Yes, if I am not around W will find her own food eventually.  Hunger is a motivator.  But it doesn't change the underlying problem of a lack of internal motivation to enact change - to not let herself get hungry in the first place.  Her internal motivation is to find other people from whom she can borrow an identity.  In other words, she is now motivated to do things for her new girlfriend (such as laundry) but not motivated to do the same things for her own kids.  Why?  Because she fears losing her and doesn't fear losing me or the kids. Her motivation is out of a fear of consequences - the consequence of abandonment.  But if the consequence did happen (and it has many times) her solution is to double-down.  It's a life philosophy that is backwards from the way most of us operate.  She has the same possibilities and options to enact change just like the rest of us, independent of her relationship with me.  She just has no motivation to take them.
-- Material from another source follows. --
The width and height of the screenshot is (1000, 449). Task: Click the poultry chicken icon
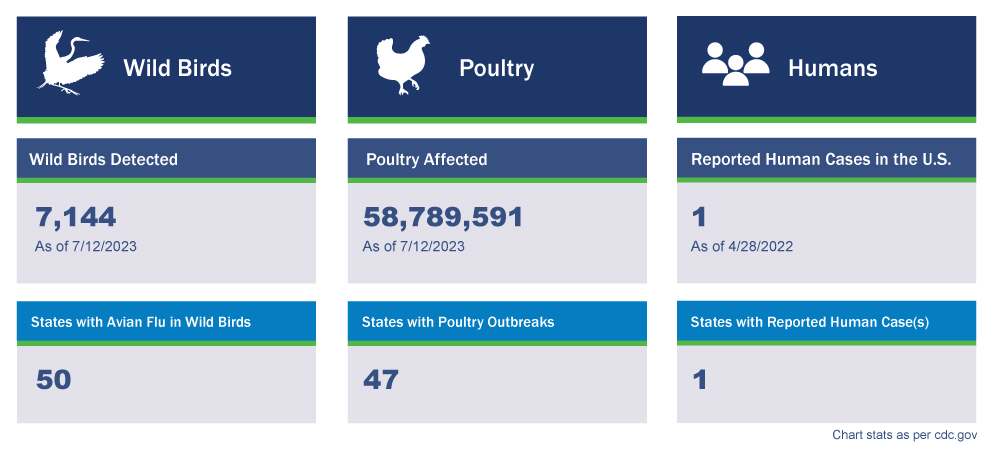402,66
I've spent a lot of time on the "am I enabling her" road and it leads to self blame.  My T encourages me to look at the long term pattern for her life and recognize her behavior has never changed one way or the other in response to my actions, and this is the same behavior she has in every relationship she has ever been in.  The "enabling" or "codependency" is about me and only me in the sense that it is a waste of my energy.  I just have a problem with those words because I am not dependent on her, and I can't figure out how I am enabling her if the behaviors existed prior to me and continue with or without me.  I *am*, however, enabling my own stress through the choice of staying married.  

 100 
 on: May 05, 2026, 06:13:44 PM  
Started by maxsterling - Last post by Notwendy
For a person without a PD, maybe this is true.  For my W, she was 37 when we met and she had a lifetime of bad decisions, getting fired from jobs, and failed relationships to learn from.  She never did, and I no longer have any expectation that she ever will.  Enabling only happens if my behavior has any effect on her ability to learn and grow.  She lacks that ability.  Cooking dinner for the family does not enable her to not cook dinner for herself.  She had difficulties feeding herself before we met and will have the same difficulties if we separate.  This lack of ability to care for herself is in no way caused by me or enabled by me because no matter what I do or don't do, the outcome is the same.  The reason to not cook dinner for the family would be to not expend my energy or resources to my own detriment.  Me providing a stable income and place to live is not enabling her not to work.  She couldn't hold a job before I met her, and she won't have a stable job if we split up. 

The relationship with the current GF will be no different than the relationship with me or the numerous relationships before me because she is incapable of learning, and incapable of the introspection it takes to learn.  Me sticking with the relationship for this long has not enabled her poor relationship skills.  Had things ended with me after a year, she would have jumped to the next relationship, and the one after that, and the one after that.... The only thing it has done is temporarily arrested her mal-adaptive coping strategies. 

I believe you. I think my BPD mother was as impaired. I don’t think it was as apparent at the time she was married. She married young and was living at her home when she met my father. Women in her era were not expected to work outside the home.

However- to not enable isn’t about the other person or to assure their growth. It may or may not happen. It’s about if  it is taking a toll on you.

So perhaps your better option is to prepare for the long run. As your wife gets older - the dating pool is smaller so finding another partner may not be an option. The chances of getting a job with no work experience is less, even if it was possible. It seems that this is the dynamic you feel is the better option for your situation.